His lips were firm, parted, searching. Thaelyn met him with equal fire, no hesitation, and no restraint.
Her fingers threaded through his hair, fisting the strands as her mouth opened beneath his.
He tasted of heat and shadow, and the wild ache of restraint shattered.
Their tongues met, hesitant at first, then urgent and hungry.
He groaned low in his throat, one hand sliding from her hip to the curve of her back, splaying wide to press her against him as if he could fuse them through touch alone.
Thaelyn gasped into him when his teeth grazed her lower lip. He swallowed the sound like it was the only thing that could soothe the burn inside him. She tilted her head, deepening the kiss, pouring all her confusion, her longing, her months of denial into the way her mouth moved against his.
Thorne responded with a desperation she didn’t expect from someone so controlled.

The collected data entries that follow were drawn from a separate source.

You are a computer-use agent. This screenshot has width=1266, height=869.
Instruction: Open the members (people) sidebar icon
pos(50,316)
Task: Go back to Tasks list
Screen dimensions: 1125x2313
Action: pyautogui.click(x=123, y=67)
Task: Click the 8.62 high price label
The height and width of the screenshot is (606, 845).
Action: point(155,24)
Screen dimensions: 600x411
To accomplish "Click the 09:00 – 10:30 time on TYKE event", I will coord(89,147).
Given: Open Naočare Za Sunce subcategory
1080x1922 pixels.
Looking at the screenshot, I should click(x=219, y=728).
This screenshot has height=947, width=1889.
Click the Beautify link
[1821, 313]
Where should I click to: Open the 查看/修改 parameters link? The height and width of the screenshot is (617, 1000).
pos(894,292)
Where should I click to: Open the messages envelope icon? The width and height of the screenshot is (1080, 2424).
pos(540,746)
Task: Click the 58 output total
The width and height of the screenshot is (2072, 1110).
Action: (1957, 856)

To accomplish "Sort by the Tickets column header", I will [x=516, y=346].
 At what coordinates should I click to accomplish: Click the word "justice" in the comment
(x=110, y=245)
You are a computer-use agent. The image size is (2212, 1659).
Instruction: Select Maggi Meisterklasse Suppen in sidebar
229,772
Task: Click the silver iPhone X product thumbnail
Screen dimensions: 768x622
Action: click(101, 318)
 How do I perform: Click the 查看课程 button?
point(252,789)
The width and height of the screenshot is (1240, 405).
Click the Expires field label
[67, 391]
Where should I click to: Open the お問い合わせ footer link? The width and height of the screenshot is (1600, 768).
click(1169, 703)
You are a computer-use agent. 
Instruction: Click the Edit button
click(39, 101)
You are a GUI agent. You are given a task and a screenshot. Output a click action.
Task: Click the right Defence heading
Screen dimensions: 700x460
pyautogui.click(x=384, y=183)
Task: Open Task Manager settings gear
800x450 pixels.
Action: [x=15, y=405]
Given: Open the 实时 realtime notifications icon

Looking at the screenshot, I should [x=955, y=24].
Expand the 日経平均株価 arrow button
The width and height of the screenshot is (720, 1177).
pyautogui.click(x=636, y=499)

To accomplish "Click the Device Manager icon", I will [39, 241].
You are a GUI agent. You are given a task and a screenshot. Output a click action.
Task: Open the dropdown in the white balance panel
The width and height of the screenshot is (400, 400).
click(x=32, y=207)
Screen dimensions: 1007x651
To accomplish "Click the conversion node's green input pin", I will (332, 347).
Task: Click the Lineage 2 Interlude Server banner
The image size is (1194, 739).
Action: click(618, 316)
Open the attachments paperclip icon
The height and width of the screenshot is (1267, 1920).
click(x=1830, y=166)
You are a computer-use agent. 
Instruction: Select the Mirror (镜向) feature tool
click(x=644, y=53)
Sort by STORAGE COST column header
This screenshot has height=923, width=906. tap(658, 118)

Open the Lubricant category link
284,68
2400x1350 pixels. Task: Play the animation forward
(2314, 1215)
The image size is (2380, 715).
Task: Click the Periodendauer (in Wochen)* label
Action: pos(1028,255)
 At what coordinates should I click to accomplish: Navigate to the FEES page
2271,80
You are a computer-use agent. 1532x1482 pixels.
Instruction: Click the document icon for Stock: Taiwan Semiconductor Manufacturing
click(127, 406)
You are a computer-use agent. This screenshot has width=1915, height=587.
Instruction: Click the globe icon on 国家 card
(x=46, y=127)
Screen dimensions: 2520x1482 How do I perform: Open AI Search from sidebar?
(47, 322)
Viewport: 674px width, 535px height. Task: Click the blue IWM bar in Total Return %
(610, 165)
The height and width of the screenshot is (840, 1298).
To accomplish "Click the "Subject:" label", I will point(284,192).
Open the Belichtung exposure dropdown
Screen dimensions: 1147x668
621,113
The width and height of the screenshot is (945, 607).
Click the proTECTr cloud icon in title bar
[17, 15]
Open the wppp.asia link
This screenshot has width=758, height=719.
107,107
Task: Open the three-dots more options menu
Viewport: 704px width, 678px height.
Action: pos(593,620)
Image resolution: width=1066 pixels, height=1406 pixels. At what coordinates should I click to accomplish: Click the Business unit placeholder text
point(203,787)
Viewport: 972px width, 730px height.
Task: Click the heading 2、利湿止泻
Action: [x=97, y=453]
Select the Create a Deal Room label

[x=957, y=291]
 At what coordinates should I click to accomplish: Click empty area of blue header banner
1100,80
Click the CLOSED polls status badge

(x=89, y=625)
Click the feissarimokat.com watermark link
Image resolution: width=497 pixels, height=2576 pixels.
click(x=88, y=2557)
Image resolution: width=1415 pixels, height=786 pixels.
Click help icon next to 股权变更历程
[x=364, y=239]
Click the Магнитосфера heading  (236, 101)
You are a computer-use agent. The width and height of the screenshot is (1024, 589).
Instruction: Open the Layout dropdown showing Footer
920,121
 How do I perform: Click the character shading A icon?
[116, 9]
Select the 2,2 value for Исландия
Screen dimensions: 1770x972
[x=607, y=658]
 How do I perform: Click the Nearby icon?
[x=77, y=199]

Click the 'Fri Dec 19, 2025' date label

His hand slid up her back, cradling the base of her neck as his mouth explored hers with reverence and ruin. He kissed her like a man who had been starved of light and had just found his sun.
The world melted away, the path, the fog, the fallen cadets.
There was nothing now but the shiver of their breaths and the taste of something forbidden that neither could stop wanting.
When they finally pulled apart, it was only because they couldn’t breathe.
Foreheads touching, they stood there panting, eyes closed, hearts hammering in sync.
Her lips felt swollen, tingling. His thumb brushed her cheekbone like he couldn’t believe she was real.
“Come on, let’s get you back to the dorm safely.
I’ll take care of this.” He walked her slowly back to her dorm and then disappeared into the night.